Planning for war in Iran is very different from mobilizing for war in Iran – Washington Examiner

Generals, officers, and policy staffers knocking their heads together in the office and drawing up war plans are nothing new in the Pentagon. The U.S. military has a plan for every contingency you can possibly think of, from an out-of-the-blue Russian incursion in the Baltics to an internal collapse of the Venezuelan government. So, we should all take the latest report in the New York Times about a hypothetical American military attack on Iran with this context in mind.

Mobilization plans are one thing. But acting on those plans and mobilizing for war is quite another. There are no two ways about it: A U.S. military operation in Iran absent a credible and direct national security threat to the United States, its personnel, or citizens in the region is the very definition of recklessness.

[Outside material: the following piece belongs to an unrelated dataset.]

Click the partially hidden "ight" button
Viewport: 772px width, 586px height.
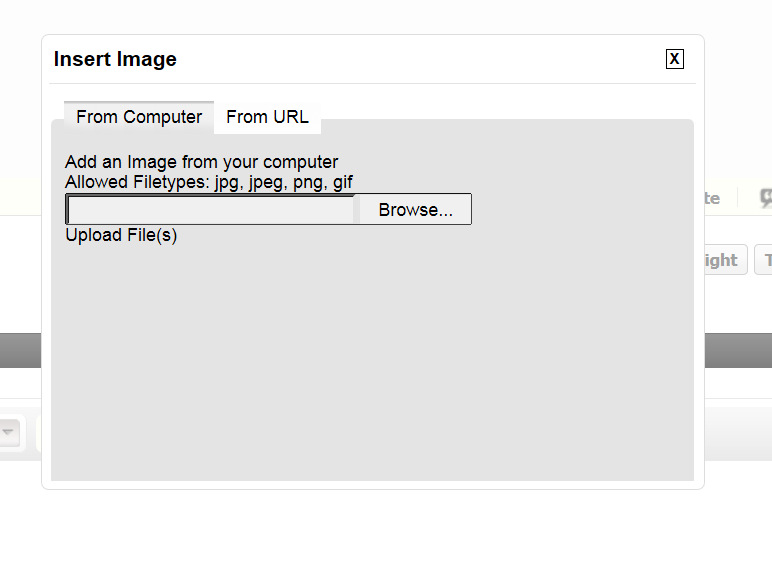click(726, 260)
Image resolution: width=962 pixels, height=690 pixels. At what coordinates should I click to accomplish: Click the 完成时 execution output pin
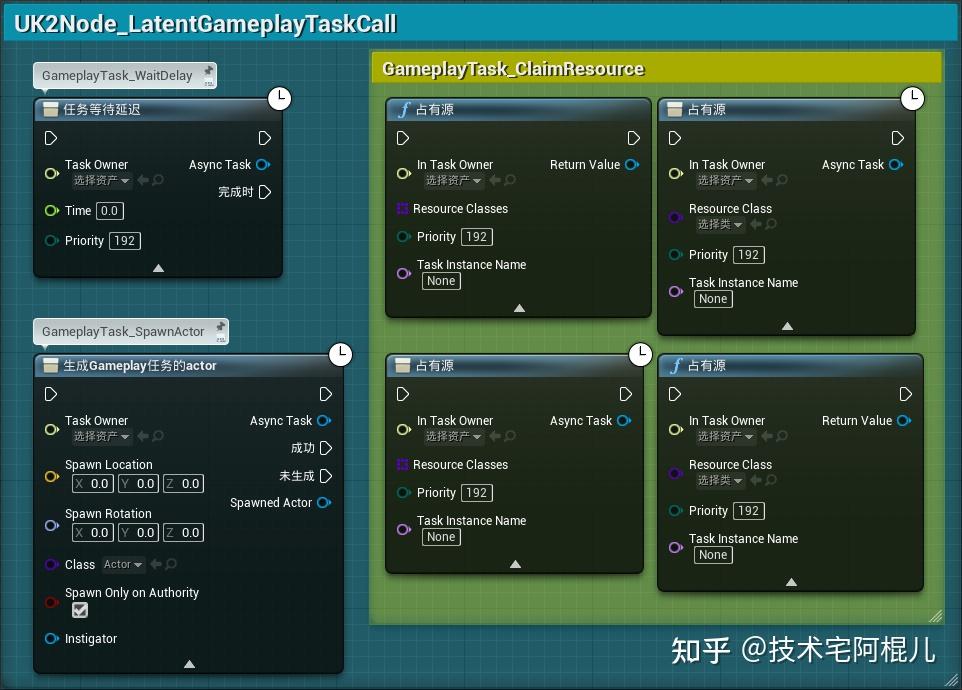(265, 193)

It’s not that the U.S. wouldn’t prevail in a conflict with Iran. Conventionally speaking, the regular Iranian military and the more elite Iranian Revolutionary Guard Corps are no match for the U.S. Armed Forces. The concern, rather, is that the costs associated with military action heavily outweigh whatever benefits Washington would receive. The problems Iran poses to the region can’t be resolved through bombing raids or sinking the IRGC’s fleet underneath the Persian Gulf.

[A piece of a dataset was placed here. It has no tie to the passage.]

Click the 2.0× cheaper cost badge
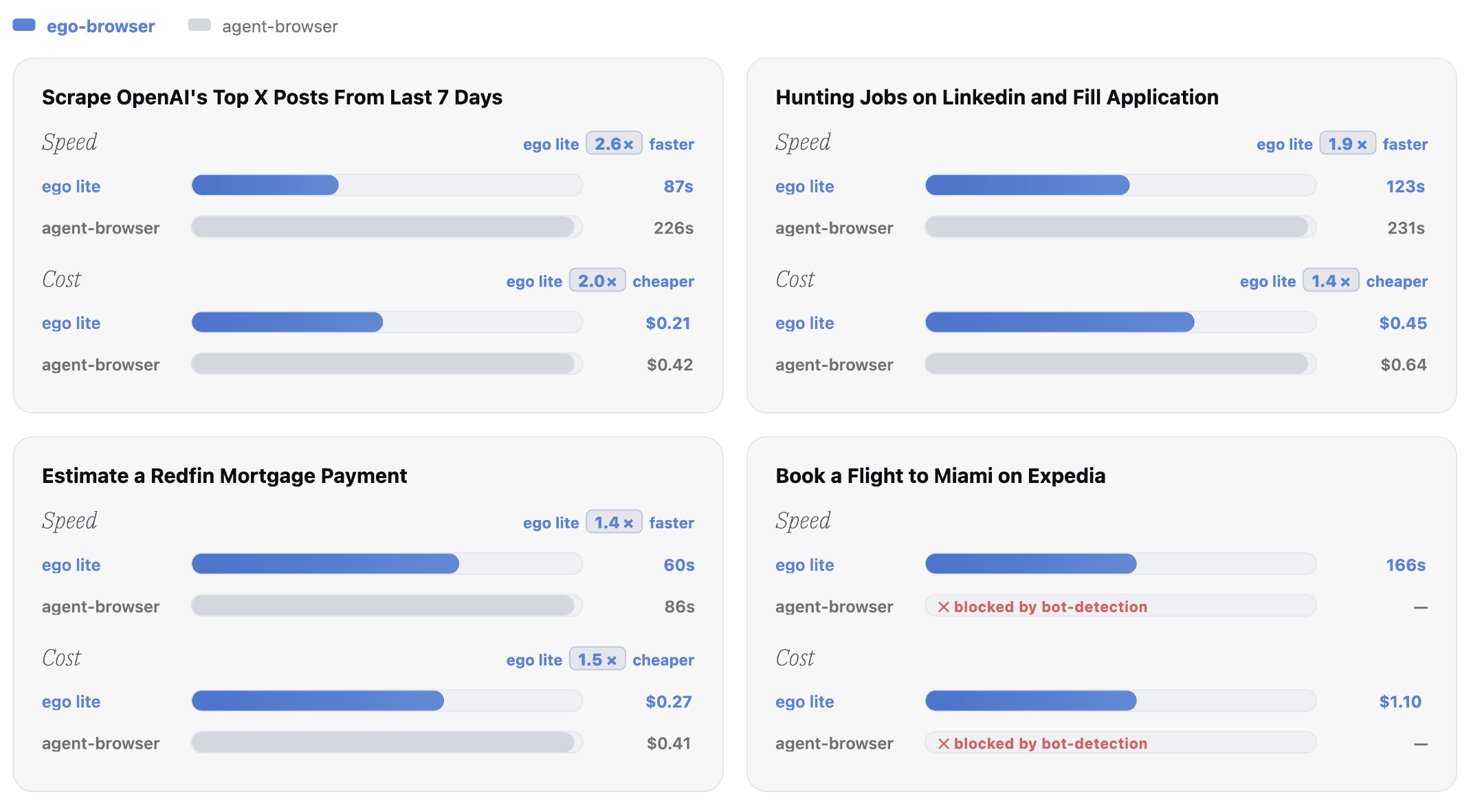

Militarily, Tehran has options. It can retaliate through proxies or tactical partners in multiple countries with a certain amount of plausible deniability. Hezbollah in Lebanon, the Houthis in Yemen, Palestinian militants in Gaza, Shia militias in Iraq and Syria, the Taliban in Afghanistan — Tehran would be able to utilize all or at least some of these groups as a form of pressure in the event of a John Bolton-like bombing campaign. In such a scenario, the tens of thousands of U.S. troops stationed in the Middle East actually limit Washington’s flexibility and increase the risk; the more troops the U.S. deploys to the region, the more targets Iran has.

Of course, none of this is new. The Iran-proxy relationship has been studied for decades by regional scholars and intelligence analysts. Tehran may be a weak power compared to the United States, but this doesn’t mean it won’t go down fighting.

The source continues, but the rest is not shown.